The current plans include some important provisions, and both parties have expressed support, at least to some extent, for prohibiting exclusions for preexisting conditions, getting rid of coverage caps, allowing children to stay on their parents’ policy until age 26 if needed, prohibiting discrimination by gender in policy pricing, and setting a cap on how much more insurers can charge older Americans for a policy. There is a little less agreement on whether the government should mandate that everyone have coverage and if healthcare coverage should be government-subsidized and to what extent for people who cannot afford it. There is also disagreement over healthcare savings accounts; the current Democratic plans reduce the maximum one can set aside, and Republicans favor raising the limit.
The goal of HCR is not only to cover the uninsured but also to reduce the percentage of our GDP that is spent on healthcare. These two goals would seem to be in direct opposition to one another. How do you cut healthcare spending by expanding healthcare coverage to millions more people? Some measures in the bill that focus on prevention and screening are a start. As oncologists, we know that earlier detection of certain cancers can reduce costs over the long haul.

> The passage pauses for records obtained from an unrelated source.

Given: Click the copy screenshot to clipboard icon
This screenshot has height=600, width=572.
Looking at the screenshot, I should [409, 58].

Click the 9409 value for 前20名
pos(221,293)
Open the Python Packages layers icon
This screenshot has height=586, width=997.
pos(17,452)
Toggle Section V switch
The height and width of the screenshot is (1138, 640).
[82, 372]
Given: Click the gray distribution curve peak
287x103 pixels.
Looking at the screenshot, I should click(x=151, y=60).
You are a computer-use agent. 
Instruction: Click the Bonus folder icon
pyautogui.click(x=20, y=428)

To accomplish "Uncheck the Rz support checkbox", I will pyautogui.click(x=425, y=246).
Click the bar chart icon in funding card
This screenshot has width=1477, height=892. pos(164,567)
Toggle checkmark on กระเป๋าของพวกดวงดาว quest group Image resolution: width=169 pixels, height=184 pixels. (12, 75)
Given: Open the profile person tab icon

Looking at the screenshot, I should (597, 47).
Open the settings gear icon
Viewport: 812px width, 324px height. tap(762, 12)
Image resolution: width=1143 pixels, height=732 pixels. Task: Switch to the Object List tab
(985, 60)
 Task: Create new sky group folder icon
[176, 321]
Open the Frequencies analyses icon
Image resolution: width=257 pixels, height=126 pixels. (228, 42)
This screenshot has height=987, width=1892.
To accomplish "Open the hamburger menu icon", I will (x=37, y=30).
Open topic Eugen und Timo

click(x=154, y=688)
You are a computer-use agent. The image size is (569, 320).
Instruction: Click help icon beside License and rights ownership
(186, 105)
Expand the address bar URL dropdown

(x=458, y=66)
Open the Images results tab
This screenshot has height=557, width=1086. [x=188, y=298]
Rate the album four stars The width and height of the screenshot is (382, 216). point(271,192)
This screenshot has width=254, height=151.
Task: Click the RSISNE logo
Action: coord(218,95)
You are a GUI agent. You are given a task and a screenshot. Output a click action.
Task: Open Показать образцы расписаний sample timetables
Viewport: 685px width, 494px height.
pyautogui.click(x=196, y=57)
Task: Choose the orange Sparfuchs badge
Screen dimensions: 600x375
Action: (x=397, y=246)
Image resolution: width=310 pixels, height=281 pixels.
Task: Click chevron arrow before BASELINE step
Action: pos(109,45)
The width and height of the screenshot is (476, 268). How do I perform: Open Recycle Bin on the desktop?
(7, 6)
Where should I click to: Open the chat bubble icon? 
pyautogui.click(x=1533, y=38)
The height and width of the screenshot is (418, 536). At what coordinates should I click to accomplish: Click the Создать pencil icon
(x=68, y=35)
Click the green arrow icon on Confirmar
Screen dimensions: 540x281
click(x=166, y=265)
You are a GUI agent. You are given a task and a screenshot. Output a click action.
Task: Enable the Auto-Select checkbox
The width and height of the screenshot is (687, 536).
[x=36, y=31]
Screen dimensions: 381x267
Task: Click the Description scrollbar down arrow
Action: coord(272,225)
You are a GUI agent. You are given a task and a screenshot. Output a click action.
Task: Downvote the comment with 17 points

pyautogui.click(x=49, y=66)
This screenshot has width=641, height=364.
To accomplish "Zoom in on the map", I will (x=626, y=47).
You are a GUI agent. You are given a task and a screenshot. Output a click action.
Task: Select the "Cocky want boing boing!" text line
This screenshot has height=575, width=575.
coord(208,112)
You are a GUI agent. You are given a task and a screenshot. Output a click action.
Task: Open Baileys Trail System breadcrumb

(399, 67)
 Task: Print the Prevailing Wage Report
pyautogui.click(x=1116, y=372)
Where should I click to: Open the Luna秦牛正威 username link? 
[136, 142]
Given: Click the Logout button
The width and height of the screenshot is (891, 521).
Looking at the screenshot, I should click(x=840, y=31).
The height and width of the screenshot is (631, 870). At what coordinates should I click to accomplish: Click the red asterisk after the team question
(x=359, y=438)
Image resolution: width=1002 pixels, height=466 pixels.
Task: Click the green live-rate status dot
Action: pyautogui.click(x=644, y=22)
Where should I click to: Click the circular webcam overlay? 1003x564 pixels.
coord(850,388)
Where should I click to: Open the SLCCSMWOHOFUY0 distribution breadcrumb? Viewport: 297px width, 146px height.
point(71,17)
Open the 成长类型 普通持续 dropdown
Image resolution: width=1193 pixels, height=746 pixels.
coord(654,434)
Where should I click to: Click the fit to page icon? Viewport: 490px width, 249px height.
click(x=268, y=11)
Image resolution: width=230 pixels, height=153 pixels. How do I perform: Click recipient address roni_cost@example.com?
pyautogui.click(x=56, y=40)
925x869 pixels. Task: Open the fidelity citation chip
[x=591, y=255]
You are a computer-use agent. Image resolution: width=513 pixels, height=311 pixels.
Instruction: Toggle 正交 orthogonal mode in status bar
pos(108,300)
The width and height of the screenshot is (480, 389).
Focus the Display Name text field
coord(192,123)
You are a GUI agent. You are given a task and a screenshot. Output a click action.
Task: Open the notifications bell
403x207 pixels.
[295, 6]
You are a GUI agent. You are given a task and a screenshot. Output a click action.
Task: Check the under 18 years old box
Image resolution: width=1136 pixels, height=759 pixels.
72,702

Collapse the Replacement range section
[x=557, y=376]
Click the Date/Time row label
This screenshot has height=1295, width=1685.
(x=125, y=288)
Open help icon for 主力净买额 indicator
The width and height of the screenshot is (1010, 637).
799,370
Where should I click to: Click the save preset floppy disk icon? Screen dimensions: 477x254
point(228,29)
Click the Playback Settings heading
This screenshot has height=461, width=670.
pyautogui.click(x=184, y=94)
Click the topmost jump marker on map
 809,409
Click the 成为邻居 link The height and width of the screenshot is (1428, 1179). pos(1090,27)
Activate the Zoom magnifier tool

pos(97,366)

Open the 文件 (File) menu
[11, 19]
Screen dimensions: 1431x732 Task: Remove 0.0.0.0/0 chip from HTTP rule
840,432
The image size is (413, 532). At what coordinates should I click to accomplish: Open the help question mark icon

A provision in the Senate bill that would require insurers to cover routine care costs associated with clinical trials would help cut expenses by speeding the development of new therapeutics that are more targeted, more effective, and have fewer toxicities.
Tort reform to limit noneconomic damages is not included in the proposed legislation, but it certainly should be. The Congressional Budget Office estimated in October that enacting tort reform would shave $54 billion off the federal deficit over the next 20 years partly by reducing the practice of “defensive medicine.” There would be a marked reduction in frivolous lawsuits if plaintiffs’ lawyers could be countersued by physicians for more than $10,000 (the limit in a number of states), which does not even come close to the costs of litigation.
Physicians also have a part to play. Large groups of urologists, for example, have installed one or more linear accelerators to administer radiation therapy. This treatment currently has much greater profit margins as compared to active surveillance, brachytherapy, or radical prostatectomy. This has led to overutilization. Surgeons are sending patients to the emergency rooms for “emergency procedures” such as cholecystectomies and are charging insurance companies many times the reimbursement rates for the same procedure if done electively and are not billing the co-pays. This is not only unethical, but illegal. Many of our healthcare dollars are expended needlessly in the last 3 to 6 months of a patient’s life. If we pay physicians fairly for providing care to terminal patients, less might be spent on chemotherapy and other ineffective treatments and more time spent explaining to patients why some of these treatments may not be in their best interest. A redirection of the expectations for end-of-life care needs to be addressed by an aggressive public education program initiated by physicians.
President Obama has also called for universal adoption of electronic medical records in 5 years as a way to reduce costs. While this is not the time saving measure it is often touted as being, the data generated can help control costs but also provide answers regarding patterns of care. This is important when assessing where the waste is in healthcare spending.